Este dato preciso, que González Terol es diputado por el PP en el Congreso de los Diputados, fue omitido en la querella que presentó su antecesor.
La magistrada instructora explica en su auto, al que ha tenido acceso Confilegal, que el pasado 11 de diciembre el Tribunal Supremo le confirmó el aforamiento de González Terol.
Como es preceptivo, Ánega requirió al Tribunal Supremo, el órgano a través del cual los jueces españoles hacen este tipo de preguntas al Congreso de los Diputados o del Senado, esa información, que le fue facilitada el pasado 14 de diciembre.
El Ministerio Fiscal, en su escrito, también subrayó la falta de competencia de ese Juzgado para investigar al querellado.
Como consecuencia, y por ese motivo, la magistrada decretó el archivo de la causa, lo que supone un mensaje implícito para el querellante González Panero: vaya usted a presentar la querella al Tribunal Supremo porque eso es precisamente lo que tenía que haber hecho desde el principio al saber, como sabía, que era aforado.
«Fines espurios o de venganza»
El actual alcalde de Boadilla del Monte afirma, en las alegaciones presentadas ante la magistrada, oponiéndose a la tramitación de la querella, que la misma obedecía «a fines espurios o de venganza» por parte de González Panero, apodado «El Albondiguilla».
A éste se le acusa de haber percibido de la trama Gürtel 1,8 millones de euros; se le atribuyen delitos como asociación ilícita, prevaricación, fraude a las Administraciones Públicas, tráfico de influencias, malversación de caudales públicos, falsedad en documento mercantil, cohecho y blanqueo de capitales.
Por ello, el alcalde y diputado considera que la querella de su antecesor contra su persona trata de «invalidar todas las pruebas que el servicio jurídico contratado había aportado en el juicio contra Panero y algunos miembros de su entorno, a quienes se había conseguido imputar».
González Panero acusaba a su sucesor de haber contratado, desde el Ayuntamiento, un servicio jurídico de una forma poco ortodoxa, para personarse, como acusación particular, en el caso en el que él está imputado.

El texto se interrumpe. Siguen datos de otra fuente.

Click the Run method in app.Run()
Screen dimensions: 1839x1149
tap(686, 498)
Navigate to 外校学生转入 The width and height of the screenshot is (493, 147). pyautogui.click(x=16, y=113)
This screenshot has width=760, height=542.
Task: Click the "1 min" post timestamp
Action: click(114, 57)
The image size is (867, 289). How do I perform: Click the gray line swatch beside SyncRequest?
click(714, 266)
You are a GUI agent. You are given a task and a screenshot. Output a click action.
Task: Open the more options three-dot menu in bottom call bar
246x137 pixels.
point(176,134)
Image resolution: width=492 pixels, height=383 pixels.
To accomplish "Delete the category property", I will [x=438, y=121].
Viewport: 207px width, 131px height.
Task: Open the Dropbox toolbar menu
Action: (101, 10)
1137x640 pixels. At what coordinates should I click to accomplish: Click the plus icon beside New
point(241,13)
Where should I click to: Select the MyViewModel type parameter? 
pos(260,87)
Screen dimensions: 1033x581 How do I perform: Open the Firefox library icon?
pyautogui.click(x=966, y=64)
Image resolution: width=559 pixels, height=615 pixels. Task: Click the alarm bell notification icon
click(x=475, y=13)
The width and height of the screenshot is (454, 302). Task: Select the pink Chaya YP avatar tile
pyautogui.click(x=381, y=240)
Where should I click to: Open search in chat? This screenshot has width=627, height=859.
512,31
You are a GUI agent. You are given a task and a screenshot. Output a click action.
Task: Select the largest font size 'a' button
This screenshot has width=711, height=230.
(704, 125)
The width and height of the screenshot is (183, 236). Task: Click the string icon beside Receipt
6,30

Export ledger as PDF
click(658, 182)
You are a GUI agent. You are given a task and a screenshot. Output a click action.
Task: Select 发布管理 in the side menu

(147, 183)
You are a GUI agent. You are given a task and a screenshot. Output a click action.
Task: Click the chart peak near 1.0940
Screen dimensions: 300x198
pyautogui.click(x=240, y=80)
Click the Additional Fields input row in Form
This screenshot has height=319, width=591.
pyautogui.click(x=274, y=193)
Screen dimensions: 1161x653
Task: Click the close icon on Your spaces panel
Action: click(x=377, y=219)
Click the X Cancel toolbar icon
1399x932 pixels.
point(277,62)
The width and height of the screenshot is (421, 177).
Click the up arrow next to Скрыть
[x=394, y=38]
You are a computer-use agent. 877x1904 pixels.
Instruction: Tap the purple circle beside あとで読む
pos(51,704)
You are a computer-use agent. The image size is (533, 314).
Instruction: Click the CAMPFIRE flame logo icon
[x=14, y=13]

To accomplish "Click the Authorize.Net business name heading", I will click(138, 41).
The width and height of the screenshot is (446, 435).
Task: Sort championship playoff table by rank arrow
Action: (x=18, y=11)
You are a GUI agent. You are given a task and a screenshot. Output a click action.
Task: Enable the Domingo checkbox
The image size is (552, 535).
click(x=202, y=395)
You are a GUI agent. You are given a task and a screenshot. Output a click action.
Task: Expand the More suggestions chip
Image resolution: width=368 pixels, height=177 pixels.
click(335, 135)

Algo que ha negado el alcalde y diputado.
González Terol ha alegado que ha sido el bufete «económicamente más ventajoso después de haber invitado a participar a 5 despachos de abogados diferentes».
Cumplió con la Ley de Contratos del Sector Público
La razón por la que el Ayuntamiento de Boadilla del Monte, población al oeste de la Comunidad de Madrid, contrató un despacho externo era porque «los servicios jurídicos municipales, en aquel momento formados por tan solo un funcionario, no podían hacerse cargo por la complejidad del caso –una causa penal mastodóntica– y la sobrecarga de asuntos que tenía la unidad jurídica del Consistorio».
Otro factor muy importante fue que «ninguno de los despachos de abogados que fueron invitados al procedimiento de contratación había trabajado anteriormente para González Terol, quien jamás había tenido relación previa con ellos, incluido el despacho adjudicatario».
Tenían que poner distancia con respecto a las relaciones y contactos de González Panero cuando era alcalde.
La contratación, aseguró a la magistrada, se realizó «siempre fundamentándose en la Ley de Contratos del Sector Público vigente».
Finalmente González Terol explicó a la magistrada que el escoger un negociado sin publicidad se debía fundamentalmente a «garantizar la reserva y discreción de la estrategia y el enfoque judicial que iba a tener el Consistorio como acusación particular en el procedimiento» además «de la urgencia de personarse en la trama».
González Panero tendrá que iniciar otra vez la causa ante el Tribunal Supremo tras este revés.